Take the scene in the diner with all of the locals staring on in disgust at these two long haired outsiders. None of the people in the restaurant are trained actors. They were just people in the diner during the filming of the scene. And to increase the discomfort felt by the characters and the audience, those aforementioned extras were told before filming the scene that the characters of Wyatt and Billy had just raped and killed a girl on their way into town. Looking back from this comfortable vantage point of history it may be hard for some to accept that there was this level of tension at the time, but there was, and this movie perfectly captures the culture war going on at the time, or at least the main spiritual gist of it anyway. (Spoiler ahead) For an example, when this film was shown in parts of the south the famous ending featuring the two main characters demise at the hands of a truck full of yokels here was met with loud hoops and cheers.
In that way this movie serves as an excellent time capsule into a time when the “hippy dream” was not yet dead, but it was definitely on its way out. It would just take a fatal stabbing at Altamont, and some bell bottomed disco freaks to finally send it into cardiac arrest. But for a moment in time, said dream is alive and well in this movie.

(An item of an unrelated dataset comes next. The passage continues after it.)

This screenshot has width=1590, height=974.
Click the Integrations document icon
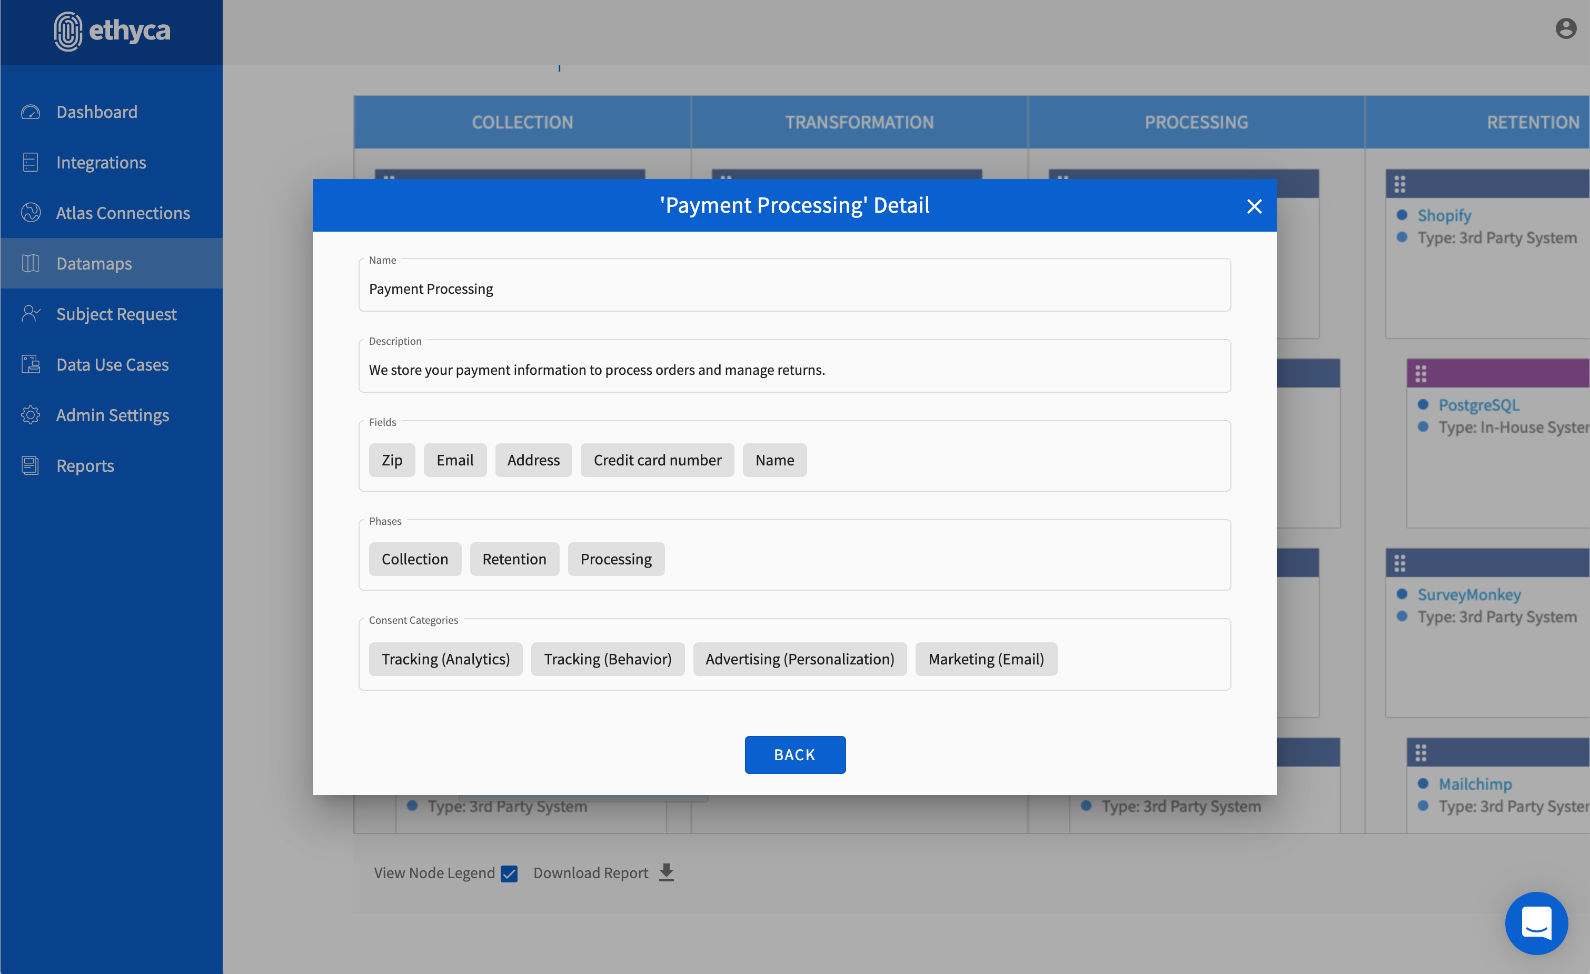[x=30, y=163]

One of my favorite quotes from Roger Ebert that I try to keep in mind when reviewing a movie is that it’s not so important what a movie is about as how that movie is about it. There have been dozens of movies since Easy Rider that had a similar philosophical bent, freedom loving bikers (and other assorted clichés) as their dope smoking lead protagonists, and all that jazz, many even made around the same time period. The late 60s and early 70s were of course the high water period for exploitation films whether it was blacksploitation, hippiexploitation (as is the case here) or giant breast-exploitation (AKA ‘sexploitation’, such as Barbarella, and the assorted films of Russ Meyer) That Easy Rider is remembered while so many others are now forgotten to all but the most obsessive film buffs of the era, is a testament to the “how” part in how Easy Rider “was about” its main subject matter.

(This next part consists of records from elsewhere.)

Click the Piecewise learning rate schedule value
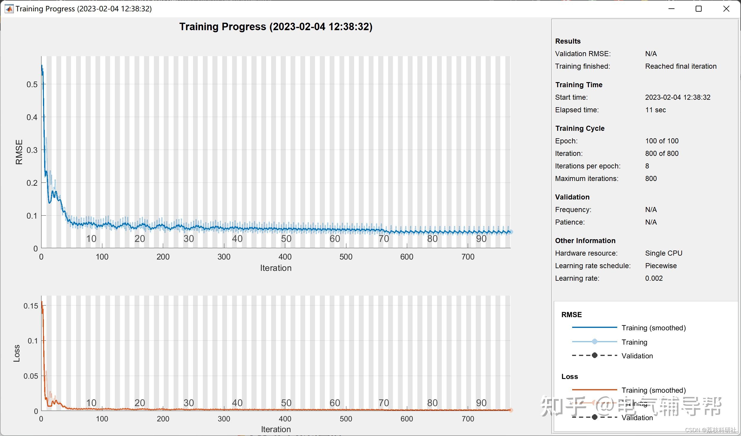The image size is (741, 436). click(x=661, y=266)
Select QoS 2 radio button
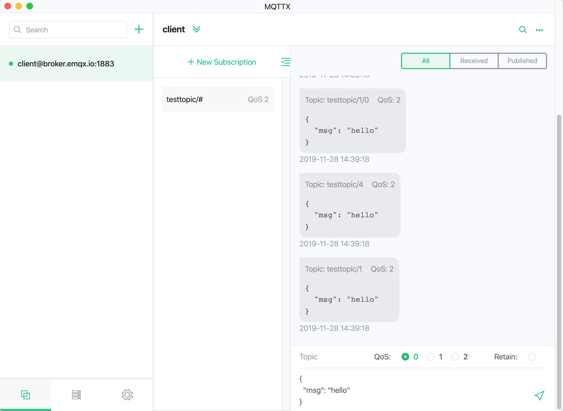The height and width of the screenshot is (411, 563). (455, 357)
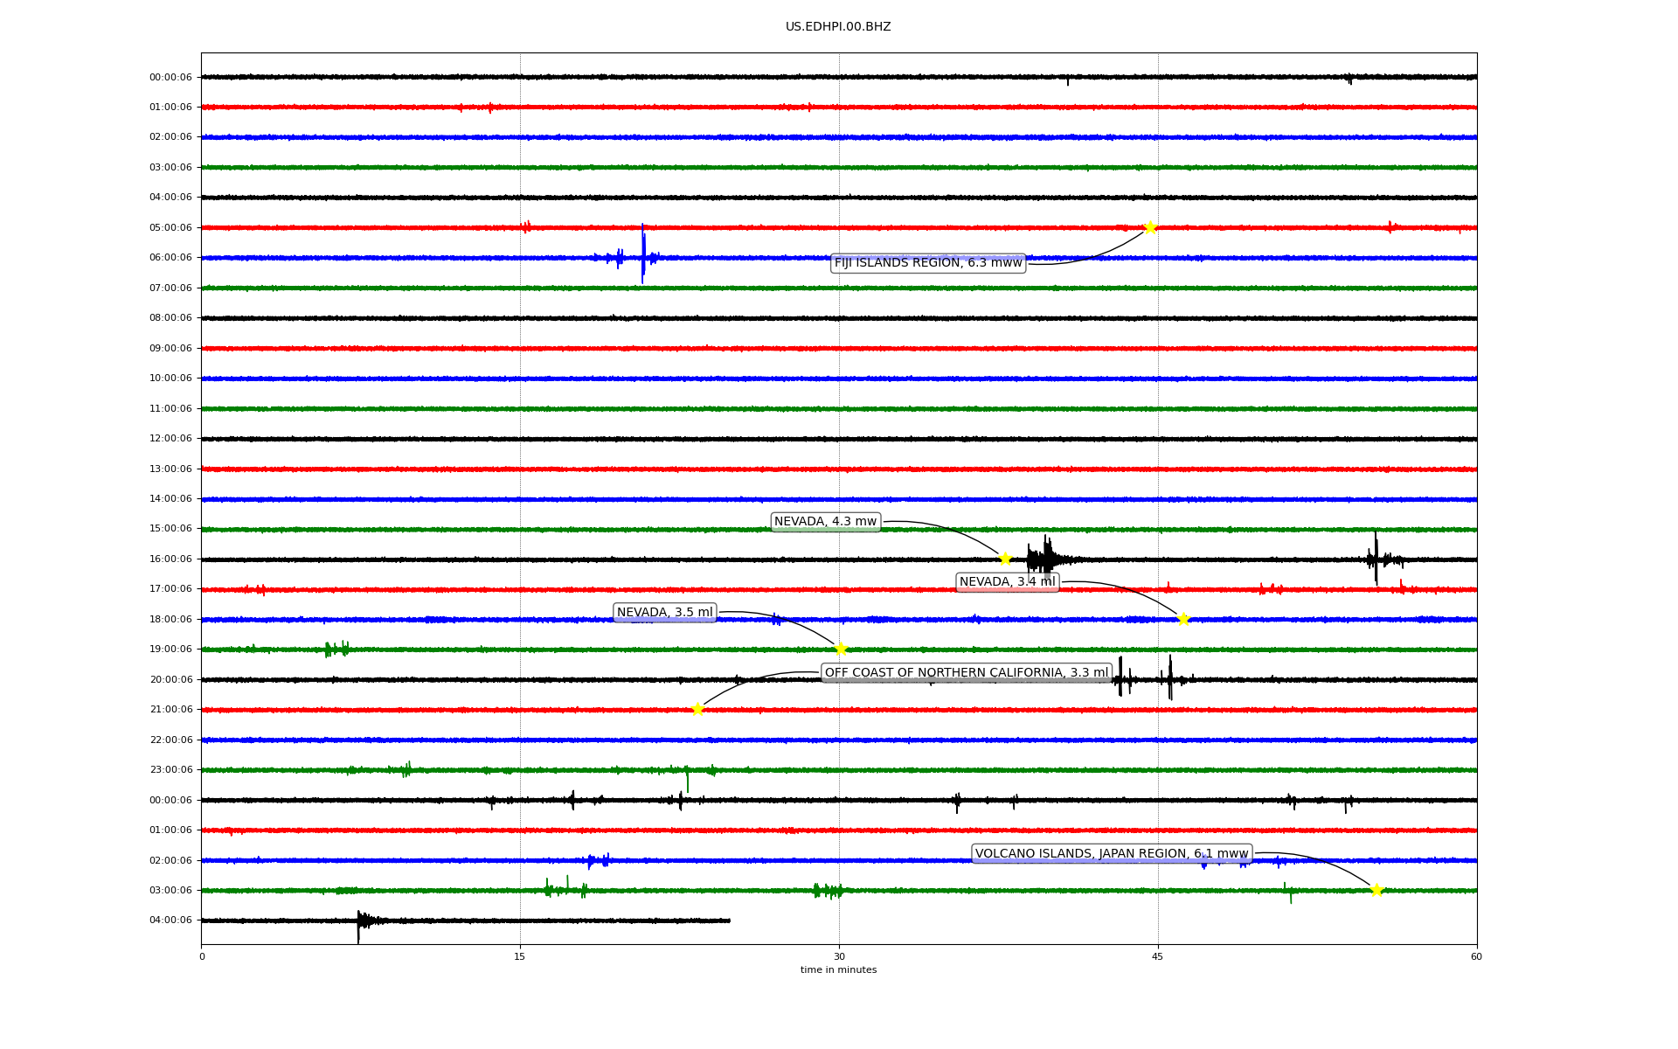The image size is (1678, 1049).
Task: Click the Nevada 3.4 ml star marker
Action: (1183, 619)
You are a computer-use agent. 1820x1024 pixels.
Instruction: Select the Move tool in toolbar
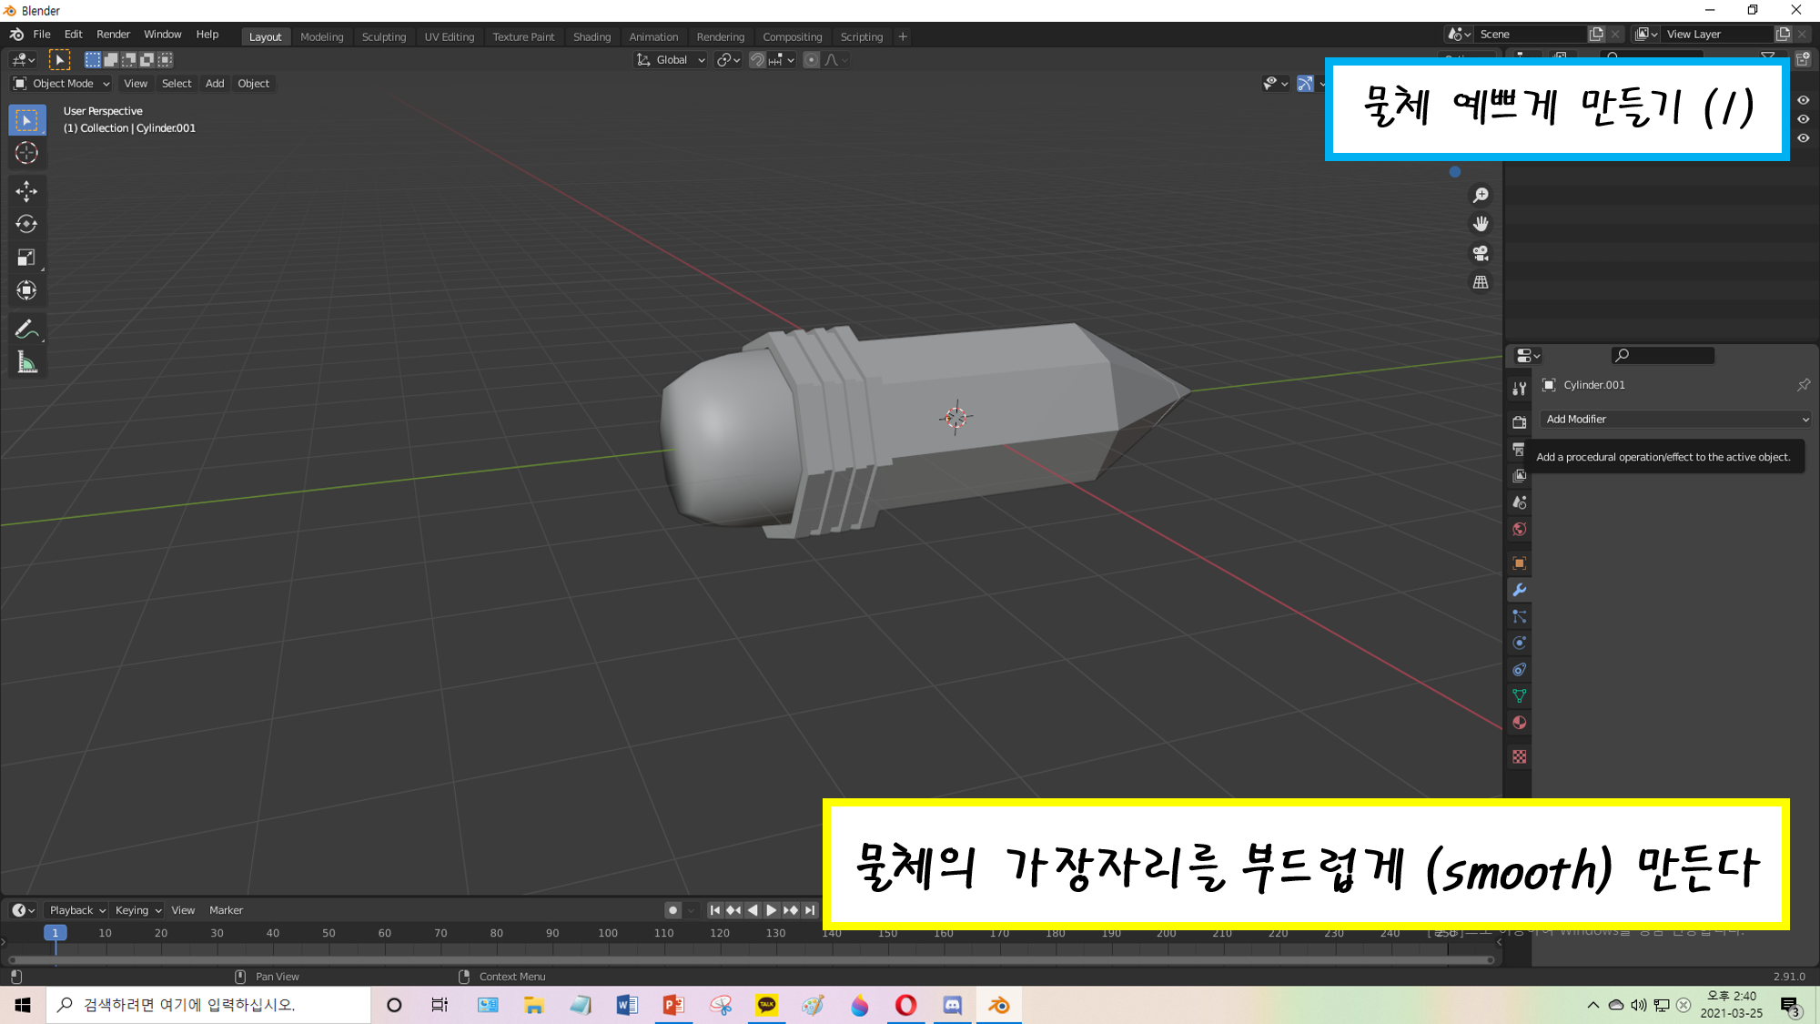(x=26, y=190)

For the chaotic manner in which it was produced Easy Rider has a remarkably well maintained pace, and (pardon the pun) easy going flow to it. In current movies, wall to wall soundtrack music is almost taken for granted, but in the late 60s this was still something fairly new. The music in this movie is, as I’ve said before about other films of this nature, as big a character in the film as Hopper and Fonda themselves. I cannot hear ‘The Weight” by The Band and not think of this movie, ditto to “I Wasn’t Born to Follow” by the Byrds, and of course, most famously “Born to Be Wild” by Steppenwolf. That music, and the images of Fonda and Hopper on their motorcycles tearing down the open road, are as legendary and aesthetically pleasing as any old western hero riding off into the sunset ever was.
Easy Rider gets a five out of five: EXCELLENT.